ぜんぶ欲しくてたまらない。
「中1の時は一緒に勉強してなかったっけ?」
「たしかにそんなことも……」
1人じゃすぐに漫画に手を伸ばしたり、スマホをいじってしまうから、見張りのような感じでコウくんと一緒に勉強をしていた。
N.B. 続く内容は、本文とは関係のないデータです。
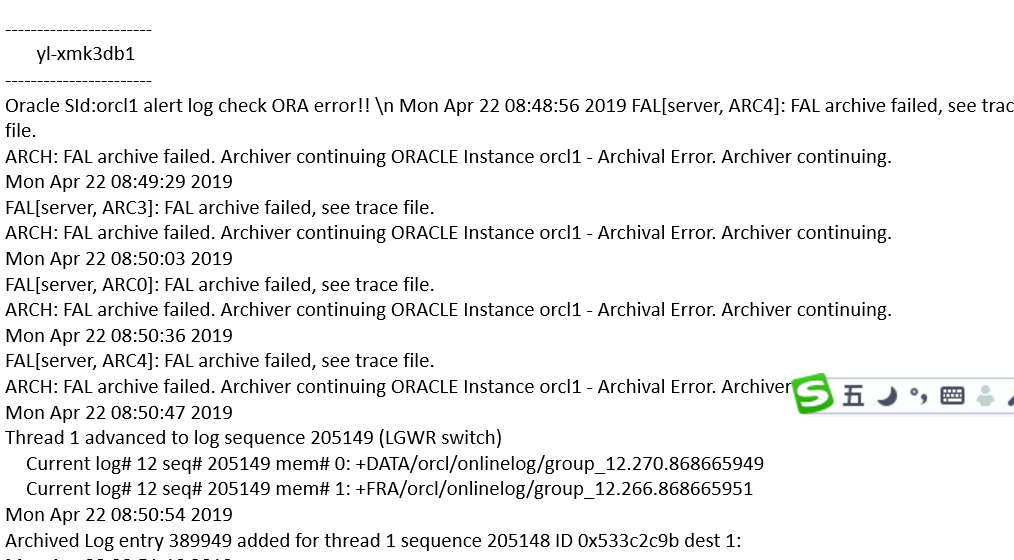
Task: Click the timestamp Mon Apr 22 08:50:36 2019
Action: [119, 336]
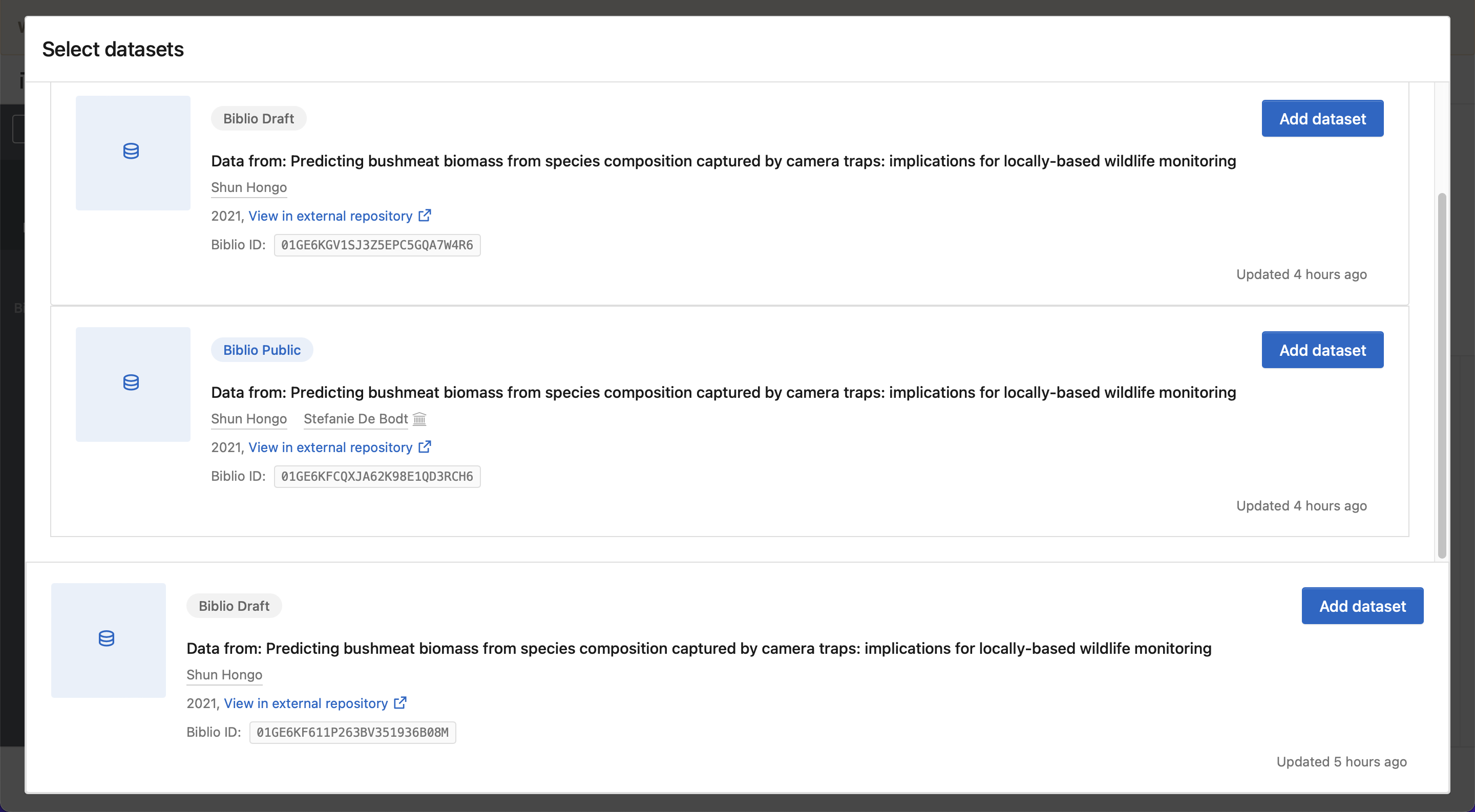Open View in external repository for the bottom dataset
Image resolution: width=1475 pixels, height=812 pixels.
[305, 703]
でもそれもわたしの全力なお願いに痺れを切らしたコウくんがしぶしぶやってくれたこと。
今は絶対ないだろうなぁ。
それに───きっと、別の意味で勉強に集中できない気がする。
「でも、本気でやらなきゃね。赤点取ったら放課後補習あるらしいし……」
「……本当に?」
「芽依ちゃん先生の話聞いてなかったでしょ」
「あはは……ちょっと耳が痛くて」
テストのことになると現実逃避してしまうから。
「まぁ、一か八か倉敷くんのこと誘ってみなよ!芽依ちゃんのことだからいいよって言ってくれるかもしれないし!」
「どうかなぁ」
ちらりとコウくんの方を見てみると、ちょうど須藤くんから勉強を教えてくれと頼み込まれているところで、コウくんは嫌そうな顔で「面倒くさい」と呟いていた。
やっぱりコウくんを誘うのは不可能に近すぎるよ。
「もしダメだったらわたしと一緒に頑張ろっ!じゃ、またねー」
コウくんが席を立ち上がったのを見て察したのか、咲良ちゃんは先に帰って行った。
今日の帰り道でもダメもとで聞いてみようかな。